Western sanctions were devised to secure the release of political prisoners, a return to dialogue between rulers and ruled (including the Roman Catholic Church), and ''free'' trade unions. This is how things stand on these issues:
* Political prisoners are now being rapidly released. (Poland's most prominent dissident intellectual, Jacek Kuron, was released from prison Thursday , his relatives told Reuters. Mr. Kuron, a senior adviser to Solidarity and a founder-member of the dissident group KOR (Workers' Defense Committee), had been held since December 1981.)
But the future of two prisonsers who face charges of treason is unclear. Solidarity leader Lech Walesa has appealed for their release.
* Church-state dialogue between Polish leader Gen. Wojciech Jaruzelski and Polish primate Jozef Cardinal Glemp has yet to be open and direct.
But, though it has been little publicized, the government has finally agreed that the church alone should administer a Western church-sponsored agricultural fund designed to assist Poland's vast army of small private farmers. This will be done through a church council with the necessary experts and appropriate consulation with, but not official control by, the authorities.
* As for trade unions, it was no surprise that talk of a ''new campaign'' by some of the first freed Solidarity organizers drew immediate official rejection.
But the latest reports from Warsaw are that moderate union voices are also being heard, that the extreme militancy of the old order is not reflective of rank-and-file feeling, nor of public opinion at large.
These moderates say that the most realistic and constructive course is for former Solidarity members to join the new unions and so be better placed to ensure official respect of their legally prescribed ''independence.'' They urge Solidarity's old members to seek election to self-management committees now installed in almost every enterprise, for which General Jaruzelski has frequently affirmed strong commitment.
''Sooner or later we shall have to join the unions,'' says a Solidarity source from Warsaw. ''It is a question of the realities of the situation. They haven't changed.''
By ''realities,'' he means that Jaruzelski has gone just about as far as he can in meeting the internal and external pressures upon him. He still has to reckon with political ''no go'' areas, imposed both by the anti-reform faction in his own party committee and by Soviet opposition to even moderate reform.

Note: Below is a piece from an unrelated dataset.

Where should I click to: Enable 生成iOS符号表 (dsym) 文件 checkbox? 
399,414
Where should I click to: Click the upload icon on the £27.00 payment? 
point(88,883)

''To talk of a return to plural unions - particularly in the Russians' present mood - is pointless,'' this source said. ''Even if he gave it a thought - and he wouldn't - Jaruzelski could never get it past Moscow. It is a reality the Americans, as we ourselves, must recognize.''
Jaruzelski will face another such ''reality'' if and when the US lifts its blockade to Poland's accession to the International Monetary Fund, which could provide Poland with hard currency.
The first half of this year has seen a steady and above-plan 4.8 percent higher growth of nationalized industrial output compared with 1983. Coal, steel, and the light industries are doing well.
But incomes still rise faster than production. Acute hardships remain, though in Polish terms there has been a marginal improvement of living standards.
IMF membership could therefore be a mixed blesing. It could provide the best prop for government recovery programming. But it would also entail much stricter income and pricing policies and a new belt-tightening.
Such moves, coming on top of the present austerity, could easily rekindle the old discontent.
Poland must still agonize over a closed circle of interlocked needs - debts, credit, credibility, and so on. Only a decision now by the West to remove their remaining sanctions against Poland could be effective in helping to break that circle.
And only that, many of the most experienced Poland-watchers believe, would ensure that the amnesty, the first step in national conciliation, is kept on course.